The Virgin Islands Board of Education created a special legislative grant, 190z. Ruth E. Thomas Scholarship Fund for Teacher Education, that provides financial support to United States Virgin Islands educators pursuing graduate studies in elementary or secondary education. In 2017, Thomas received an honorary doctorate degree from the University of the Virgin Islands.

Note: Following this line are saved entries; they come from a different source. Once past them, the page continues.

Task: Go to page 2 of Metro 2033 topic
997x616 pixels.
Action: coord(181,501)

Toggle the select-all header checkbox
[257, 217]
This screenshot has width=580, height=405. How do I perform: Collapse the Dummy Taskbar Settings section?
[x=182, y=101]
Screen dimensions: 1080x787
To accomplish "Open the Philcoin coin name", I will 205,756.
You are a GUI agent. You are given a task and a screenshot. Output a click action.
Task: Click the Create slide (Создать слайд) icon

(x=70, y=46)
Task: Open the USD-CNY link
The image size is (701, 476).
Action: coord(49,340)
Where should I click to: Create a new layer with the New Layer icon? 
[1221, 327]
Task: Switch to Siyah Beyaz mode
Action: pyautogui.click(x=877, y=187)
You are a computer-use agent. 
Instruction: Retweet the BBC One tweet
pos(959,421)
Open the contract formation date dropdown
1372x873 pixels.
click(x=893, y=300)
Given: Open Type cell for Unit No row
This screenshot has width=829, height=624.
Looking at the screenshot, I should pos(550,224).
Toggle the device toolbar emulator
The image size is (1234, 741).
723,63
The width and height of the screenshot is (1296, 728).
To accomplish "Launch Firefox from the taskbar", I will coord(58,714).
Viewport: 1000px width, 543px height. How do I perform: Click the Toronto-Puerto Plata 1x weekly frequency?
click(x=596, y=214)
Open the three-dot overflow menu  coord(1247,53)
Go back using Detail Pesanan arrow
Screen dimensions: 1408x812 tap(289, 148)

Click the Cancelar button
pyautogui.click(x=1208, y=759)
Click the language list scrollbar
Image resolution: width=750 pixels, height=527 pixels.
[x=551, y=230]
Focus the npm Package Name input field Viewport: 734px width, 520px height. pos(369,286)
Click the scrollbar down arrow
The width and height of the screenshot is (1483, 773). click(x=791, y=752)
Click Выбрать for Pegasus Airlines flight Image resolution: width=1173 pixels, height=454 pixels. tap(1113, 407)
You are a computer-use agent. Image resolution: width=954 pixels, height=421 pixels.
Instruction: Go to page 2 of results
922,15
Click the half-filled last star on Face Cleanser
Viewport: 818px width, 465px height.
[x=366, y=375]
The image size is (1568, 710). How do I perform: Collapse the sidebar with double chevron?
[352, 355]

Congresswoman Stacey Plaskett released a press statement on November 24, 2020, offering her condolences to the family of Ruth E. Thomas. Plaskett recognized her service to the Virgin Islands community as an educator and public figure. Attendees of her viewing at the Charlotte Amalie High School auditorium in her name, the Ruth E. Thomas Auditorium, were asked to give donations to the Ruth E. Thomas scholarship in lieu of flowers. The auditorium was named after her in 1998 by the Virgin Islands Legislation.